EXERCISE REQUIREMENTS —
In the page text, which of the three methods is also invoked when the Hub itself triggered the event?

PAGE TEXT —
** Start **

If you also want this event to be pulled by all Nodes in the network, also add the action to the ACTIONS_THAT_NODES_PULL constant.

  1. Create an Incoming_Event child class

In the incoming-events folder, create a new file named after the class name you informed in ACCEPTED_ACTIONS.

At first, this class doesn't need to have anything on it.

At this point, the event will be propagated and will be stored in the Event Log.

But it's very unlikely that won't do anything else with an event, so let's add other methods.

  1. Implement methods to process the event.

There are 3 methods you can implement to do something with the event.

  • process_in_node: Will be invoked when a Node pulls a new event that happened in another site in the network (the Hub or another Node)
  • post_process_in_hub: Will be invoked when the Hub receives a new event coming from a Node in the Network. It's called "post" process because every event is processed in the hub so they can get added to the Event log. So this means it will be invoked after the basic processing is done, which is to add it to the Event Log.
  • always_process_in_hub: Will always be invoked after a new event is added to the Event Log. Similar to post_process_in_hub but will also be invoked when the event was triggered by the Hub itself.

Depending on what you want to do with the event, and where, implement one or more of these 3 methods to perform some actions when this event is detected both in the hub and in the nodes. You can create a user, a post, add user or post meta, etc.

Examples:

  • canonical_url_updated is triggered by the hub, and it has only the process_in_node method because the Hub will never receive it from a Node and won't do anything additional after it's triggered
  • order_changed: is an event that the Nodes don't care about, so process_in_node is not present. And also, changes in Woo Orders need to be persisted in the central Woo dashboard, even for orders that belong to the Hub, so it uses always_process_in_hub.

** End **

Rows on where the targets appear:

** Start **

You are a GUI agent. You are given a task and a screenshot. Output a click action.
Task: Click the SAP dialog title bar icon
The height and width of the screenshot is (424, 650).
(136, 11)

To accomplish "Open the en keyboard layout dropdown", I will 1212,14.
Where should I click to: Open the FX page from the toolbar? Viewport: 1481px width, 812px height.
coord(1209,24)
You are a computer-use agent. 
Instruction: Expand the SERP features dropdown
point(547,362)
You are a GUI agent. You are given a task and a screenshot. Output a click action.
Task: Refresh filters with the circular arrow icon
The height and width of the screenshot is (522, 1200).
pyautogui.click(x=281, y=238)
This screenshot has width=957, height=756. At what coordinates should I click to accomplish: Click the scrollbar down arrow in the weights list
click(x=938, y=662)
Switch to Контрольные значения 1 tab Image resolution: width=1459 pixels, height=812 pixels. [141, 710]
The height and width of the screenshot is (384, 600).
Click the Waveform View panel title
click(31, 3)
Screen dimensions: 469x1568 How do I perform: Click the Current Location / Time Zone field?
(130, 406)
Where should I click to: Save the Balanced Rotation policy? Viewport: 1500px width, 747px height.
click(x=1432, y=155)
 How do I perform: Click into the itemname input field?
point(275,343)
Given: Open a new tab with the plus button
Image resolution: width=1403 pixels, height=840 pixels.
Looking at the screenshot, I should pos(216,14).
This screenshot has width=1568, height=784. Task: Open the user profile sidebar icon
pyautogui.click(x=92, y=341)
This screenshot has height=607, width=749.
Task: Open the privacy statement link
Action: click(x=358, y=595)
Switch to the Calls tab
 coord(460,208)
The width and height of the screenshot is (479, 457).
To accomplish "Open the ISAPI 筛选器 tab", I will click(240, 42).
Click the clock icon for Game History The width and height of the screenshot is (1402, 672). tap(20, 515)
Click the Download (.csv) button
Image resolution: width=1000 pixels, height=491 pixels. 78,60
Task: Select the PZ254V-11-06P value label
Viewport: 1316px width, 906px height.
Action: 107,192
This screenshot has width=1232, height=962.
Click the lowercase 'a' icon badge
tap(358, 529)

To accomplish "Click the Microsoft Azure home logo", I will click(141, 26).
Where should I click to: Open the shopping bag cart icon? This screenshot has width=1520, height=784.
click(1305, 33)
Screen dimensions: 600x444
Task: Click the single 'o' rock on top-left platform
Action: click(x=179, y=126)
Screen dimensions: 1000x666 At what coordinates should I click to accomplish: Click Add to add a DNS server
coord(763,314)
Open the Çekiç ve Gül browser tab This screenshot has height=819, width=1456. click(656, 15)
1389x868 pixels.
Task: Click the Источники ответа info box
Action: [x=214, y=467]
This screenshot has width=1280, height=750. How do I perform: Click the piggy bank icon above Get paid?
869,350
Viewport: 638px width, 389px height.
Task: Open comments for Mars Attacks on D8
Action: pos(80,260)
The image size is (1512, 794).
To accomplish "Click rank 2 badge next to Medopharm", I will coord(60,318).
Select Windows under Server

** End **

WORKED ANSWER —
always_process_in_hub